前回の主張でもある「本質論から離れた知識とか自分を安易に納得させる解釈を求めるのではなく、心を正しい位置に置く」ということをもう少し考察してみたい。

インターネット時代(なんという陳腐な表現だろう!ネットコミュニケーションってのも狭義に響くし)になって、情報の質量ともに激変した事は確かだ。ここでいう激変というのは、世の中にふわりふわりと漂っているような市井の噂話から、超高速で流れる(流される)怒濤のような有象無象の情報。そこには匿名性のある無責任な個人からの情報にはじまり、いわゆる既存のマスコミュニケ−ションの情報まであるし、皆知っている常識的な情報から個人の秘密情報までをも含まれているだろう。一番の問題は、それがあまりにも膨大で「様々な」ために、僕らは豪雨の後に流れる怒濤の川の河原で呆然と立ち尽くしてしまっているみたいな状況なのだ。皆誰でも、例外なく。

そんな状況の現代人に情報リテラシーを高めましょう!という提案に反対する人はいないはずだ。そして、これらは現代に生きるための必須の個人的なcapabilityである。ちょっと逆説的に言えば、従来、情報の大きな発信源だった既存マスコミュニケーション業界の今後の大きな意義として、「膨大な情報のアーカイブ機能」があるだろう。本質論から離れて「安易な解釈」に流されてしまう僕達。ここまでは、まあ誰でも思いつくロジック。

でも・・・だとすれば、昨日の新保教授の論点が秀逸なのは、あえて「自分の心を正しい立ち位置に置くために、超アナログな読書に回帰すること」を推奨していることなんだよな。
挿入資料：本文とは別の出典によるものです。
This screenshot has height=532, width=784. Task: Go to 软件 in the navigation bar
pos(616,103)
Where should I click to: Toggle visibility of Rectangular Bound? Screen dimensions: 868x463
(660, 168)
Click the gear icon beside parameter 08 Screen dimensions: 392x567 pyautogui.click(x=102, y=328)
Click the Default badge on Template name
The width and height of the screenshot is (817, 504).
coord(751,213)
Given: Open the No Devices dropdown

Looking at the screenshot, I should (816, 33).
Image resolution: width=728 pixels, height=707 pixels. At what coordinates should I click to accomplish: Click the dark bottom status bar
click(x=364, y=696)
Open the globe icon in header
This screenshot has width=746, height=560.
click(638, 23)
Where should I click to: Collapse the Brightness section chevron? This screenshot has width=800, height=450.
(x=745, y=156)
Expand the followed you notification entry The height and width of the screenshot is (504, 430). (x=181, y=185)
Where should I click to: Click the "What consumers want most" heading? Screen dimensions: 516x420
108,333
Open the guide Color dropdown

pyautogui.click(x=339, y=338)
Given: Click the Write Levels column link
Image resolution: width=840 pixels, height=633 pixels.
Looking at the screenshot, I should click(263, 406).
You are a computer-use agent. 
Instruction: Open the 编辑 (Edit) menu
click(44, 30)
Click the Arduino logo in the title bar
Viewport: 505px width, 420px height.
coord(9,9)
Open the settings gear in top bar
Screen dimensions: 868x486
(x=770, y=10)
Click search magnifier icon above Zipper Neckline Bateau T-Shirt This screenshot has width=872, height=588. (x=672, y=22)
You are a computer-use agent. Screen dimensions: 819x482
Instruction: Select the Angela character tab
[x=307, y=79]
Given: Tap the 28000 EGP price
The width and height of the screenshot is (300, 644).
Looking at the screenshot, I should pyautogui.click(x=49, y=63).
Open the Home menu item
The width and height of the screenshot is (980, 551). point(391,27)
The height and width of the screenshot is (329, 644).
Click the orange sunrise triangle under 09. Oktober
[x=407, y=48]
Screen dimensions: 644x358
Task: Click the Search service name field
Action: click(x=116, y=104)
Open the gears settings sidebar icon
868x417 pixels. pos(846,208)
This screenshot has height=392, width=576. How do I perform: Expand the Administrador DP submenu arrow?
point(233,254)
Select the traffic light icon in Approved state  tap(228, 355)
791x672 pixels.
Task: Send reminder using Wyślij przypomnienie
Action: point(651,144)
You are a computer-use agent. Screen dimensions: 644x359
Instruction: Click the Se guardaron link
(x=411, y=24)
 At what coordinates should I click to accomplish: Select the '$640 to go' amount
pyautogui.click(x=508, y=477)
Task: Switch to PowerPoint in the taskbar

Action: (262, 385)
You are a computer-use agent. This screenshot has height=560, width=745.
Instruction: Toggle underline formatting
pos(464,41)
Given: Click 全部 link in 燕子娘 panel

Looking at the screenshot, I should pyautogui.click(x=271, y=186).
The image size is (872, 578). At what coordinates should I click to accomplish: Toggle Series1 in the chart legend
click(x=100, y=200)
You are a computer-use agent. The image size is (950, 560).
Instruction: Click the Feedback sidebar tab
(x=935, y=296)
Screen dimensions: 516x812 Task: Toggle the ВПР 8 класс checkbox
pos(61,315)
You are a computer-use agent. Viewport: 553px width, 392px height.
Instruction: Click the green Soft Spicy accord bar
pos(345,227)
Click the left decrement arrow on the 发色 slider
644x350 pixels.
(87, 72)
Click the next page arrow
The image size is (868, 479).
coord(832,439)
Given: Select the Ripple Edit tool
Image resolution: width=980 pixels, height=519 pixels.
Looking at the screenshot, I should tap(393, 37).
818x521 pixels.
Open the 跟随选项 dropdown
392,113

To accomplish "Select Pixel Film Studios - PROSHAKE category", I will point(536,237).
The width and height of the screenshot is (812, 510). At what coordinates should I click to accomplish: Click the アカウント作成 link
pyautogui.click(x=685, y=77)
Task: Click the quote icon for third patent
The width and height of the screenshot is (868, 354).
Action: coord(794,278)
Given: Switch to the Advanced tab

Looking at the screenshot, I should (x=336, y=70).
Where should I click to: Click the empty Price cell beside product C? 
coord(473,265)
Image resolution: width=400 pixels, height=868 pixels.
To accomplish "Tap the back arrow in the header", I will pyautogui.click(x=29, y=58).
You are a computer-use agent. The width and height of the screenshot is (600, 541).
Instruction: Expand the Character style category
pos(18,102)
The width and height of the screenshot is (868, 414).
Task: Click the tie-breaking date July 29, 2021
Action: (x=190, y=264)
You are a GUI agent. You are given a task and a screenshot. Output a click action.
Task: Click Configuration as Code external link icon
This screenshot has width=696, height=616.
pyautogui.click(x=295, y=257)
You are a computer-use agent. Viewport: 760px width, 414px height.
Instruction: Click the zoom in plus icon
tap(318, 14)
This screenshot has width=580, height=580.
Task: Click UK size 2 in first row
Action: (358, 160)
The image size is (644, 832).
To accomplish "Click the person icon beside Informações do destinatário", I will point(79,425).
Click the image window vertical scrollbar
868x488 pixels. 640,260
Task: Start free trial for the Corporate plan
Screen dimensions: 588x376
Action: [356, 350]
実際にできるのは、そうだな1000人に1人(確率0.1%)くらいだろうけれど。

なぜ?

僕らは、「正しい(とされる)答え=「正しい(とされる)解釈」」が既にある「問題」を出されることに馴らされて、自分の立ち位置は他人との相対的な位置関係(点数とか順位とか勝敗)からしか知る事が出来ないことに何も疑問を持たずに育ってきたし、学校教育から社会に出るに至って、減点を極力避けいい点数を採る事がいいことだという価値観を強いられてきたから。

だから今、一個人として自由にいくらでも時間をかけて古典やら宗教書や哲学書を呼んで思索を進めていいんだよ!とか言われても力なく「ふふふ」と笑うしかないのだわ。コミュニティセンターに通ったり、大学の公開講座に殺到する団塊世代の人たちの気持ちも理解できる気がする。誰かに「これが正答だよ」と言われないと不安で仕方ない身体になってしまっている。

で、結論としてはこの激動の時代に一番大切な事は、既存の価値観に囚われない自由な発想と行動力のある大人達がどれだけ日本の社会にいるのか?というのが、ポイントとなるのではないか?と、老婆心ながら(つーか、お節介なオヤジ心的に)思ったりして。でもね希望的観測だけれど「いる」と思う。それも「必要にして十分な」数と内容で。